Mr. Zielinski is the county administrator, represents the county on the CVEC board of directors, and is the board’s treasurer. Ms. Downey, the assistant county administrator, is the CLC administrator and represents the compact on the CVEC board. Mr. Doherty is chairman of the county commissioners, represents the commissioners on the CLC board of directors, and is currently the CLC board president.
They are all voting members of their respective boards, but do not possess any sort of supreme authority over the Cape Light Compact or CVEC. According to the state’s conflict of interest laws, none of the three are violating the law with their concurrent memberships, and Cape Light Compact and CVEC bylaws expressly call for county representation.
Mr. Ribnick told the assembly that his many requests for public CVEC and Cape Light Compact documents, and for a formal discussion with the county commissioners, have been denied, sometimes with an air of “unmistakable hostility.”
The county commissioners were absent from the assembly meeting, as were Mr. Zielinski and Ms. Downey.
Motives In Question
Further, Mr. Ribnick said his motivations for requesting information have been challenged by “key officials,” though he did not specifically name anyone who made such accusations.
“There are no laws or statutes, nor history nor traditions in our country where public servants or elected or appointed officials have the right to examine the motives of citizens to determine if they’re going to” honor the public’s right to request and receive public documents, Mr. Ribnick said.
The CVEC backlash has been tentatively traced to a CVEC-funded wind turbine project in the town of Brewster. At Brewster’s annual May Town Meeting, voters narrowly rejected a proposal to amend zoning bylaws to allow the construction of the turbines, but the Brewster Board of Selectmen took the tally as a sign of resident support for the project, and has petitioned the state to issue an exemption for the turbines.

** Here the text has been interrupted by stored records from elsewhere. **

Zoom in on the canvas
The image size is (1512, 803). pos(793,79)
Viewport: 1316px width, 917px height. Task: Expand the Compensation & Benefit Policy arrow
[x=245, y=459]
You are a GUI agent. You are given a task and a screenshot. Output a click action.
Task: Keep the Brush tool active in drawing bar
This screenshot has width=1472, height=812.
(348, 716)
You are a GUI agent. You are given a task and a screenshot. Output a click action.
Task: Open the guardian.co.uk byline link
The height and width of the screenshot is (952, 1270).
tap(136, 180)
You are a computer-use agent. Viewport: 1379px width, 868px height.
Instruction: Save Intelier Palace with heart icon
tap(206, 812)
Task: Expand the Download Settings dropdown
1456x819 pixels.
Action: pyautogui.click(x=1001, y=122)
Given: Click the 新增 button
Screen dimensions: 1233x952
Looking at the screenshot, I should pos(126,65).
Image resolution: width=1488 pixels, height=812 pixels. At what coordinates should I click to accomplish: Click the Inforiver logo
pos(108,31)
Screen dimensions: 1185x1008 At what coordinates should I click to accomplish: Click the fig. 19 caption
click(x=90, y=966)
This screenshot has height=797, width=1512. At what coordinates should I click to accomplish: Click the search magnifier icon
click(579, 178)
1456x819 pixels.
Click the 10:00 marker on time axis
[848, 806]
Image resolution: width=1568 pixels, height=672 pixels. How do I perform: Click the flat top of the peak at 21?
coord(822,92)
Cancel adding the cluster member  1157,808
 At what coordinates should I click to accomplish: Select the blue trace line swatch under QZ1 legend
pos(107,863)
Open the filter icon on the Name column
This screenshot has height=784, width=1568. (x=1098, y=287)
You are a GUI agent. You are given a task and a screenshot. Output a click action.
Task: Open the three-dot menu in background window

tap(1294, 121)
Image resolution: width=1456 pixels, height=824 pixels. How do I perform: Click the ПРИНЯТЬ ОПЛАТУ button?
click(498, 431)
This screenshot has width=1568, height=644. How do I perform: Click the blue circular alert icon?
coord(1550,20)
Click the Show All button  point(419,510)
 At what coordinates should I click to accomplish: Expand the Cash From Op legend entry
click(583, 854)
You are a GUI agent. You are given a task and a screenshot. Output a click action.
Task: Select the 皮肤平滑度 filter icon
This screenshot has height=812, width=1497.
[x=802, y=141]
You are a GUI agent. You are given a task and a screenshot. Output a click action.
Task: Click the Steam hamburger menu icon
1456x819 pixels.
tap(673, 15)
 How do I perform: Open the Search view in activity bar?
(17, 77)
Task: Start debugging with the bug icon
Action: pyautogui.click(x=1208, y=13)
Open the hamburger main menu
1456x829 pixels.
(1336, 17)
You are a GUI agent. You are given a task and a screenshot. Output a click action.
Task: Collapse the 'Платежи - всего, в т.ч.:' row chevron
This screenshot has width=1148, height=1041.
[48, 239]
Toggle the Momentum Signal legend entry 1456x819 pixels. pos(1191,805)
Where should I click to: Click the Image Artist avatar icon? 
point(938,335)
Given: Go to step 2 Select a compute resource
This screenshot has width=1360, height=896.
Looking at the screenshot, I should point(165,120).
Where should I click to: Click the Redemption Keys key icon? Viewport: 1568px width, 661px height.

Edward S. Lewis of the Brewster Board of Selectmen and Robert P. Mahoney, a Dennis resident who served as chairman of the compact’s board of directors for 11 years, have openly accused CVEC critics of trying to halt the Brewster project by undermining CVEC.
“It is my opinion that the request to conduct an investigation of the [Cape Light Compact] and CVEC is a subterfuge for the real issue; which is to prevent CVEC from pursuing the Brewster Wind project,” Mr. Mahoney wrote in a letter to county officials.
“This is all about derailing Brewster Wind,” Mr. Lewis said at last week’s meeting. “Everything else is a subterfuge.”
He added that Mr. Zielinski and Ms. Downey have been “thrown under the bus” on the CVEC issue. “To have them roasted here by Mr. Bibler and Mr. Ribnick, without them having an opportunity to reply, is presumptuous and rude on [the critics’] part.”
“Those are good employees, and if they’ve done something illegal, then you have a right to investigate them,” Mr. Lewis said, “but if they’ve done their job, then you ought to ask them the questions.”
Mr. Ribnick did include the Brewster project in his pitch to the assembly, asking the county body to push CVEC to voluntarily submit the project to the Cape Cod Commission for a review under new Development of Regional Impact (DRI) standards approved earlier this year. If CVEC refuses to comply, Mr. Ribnick has asked the assembly to submit the proposal to the CCC itself as a discretionary referral.
The assembly did not act on that request.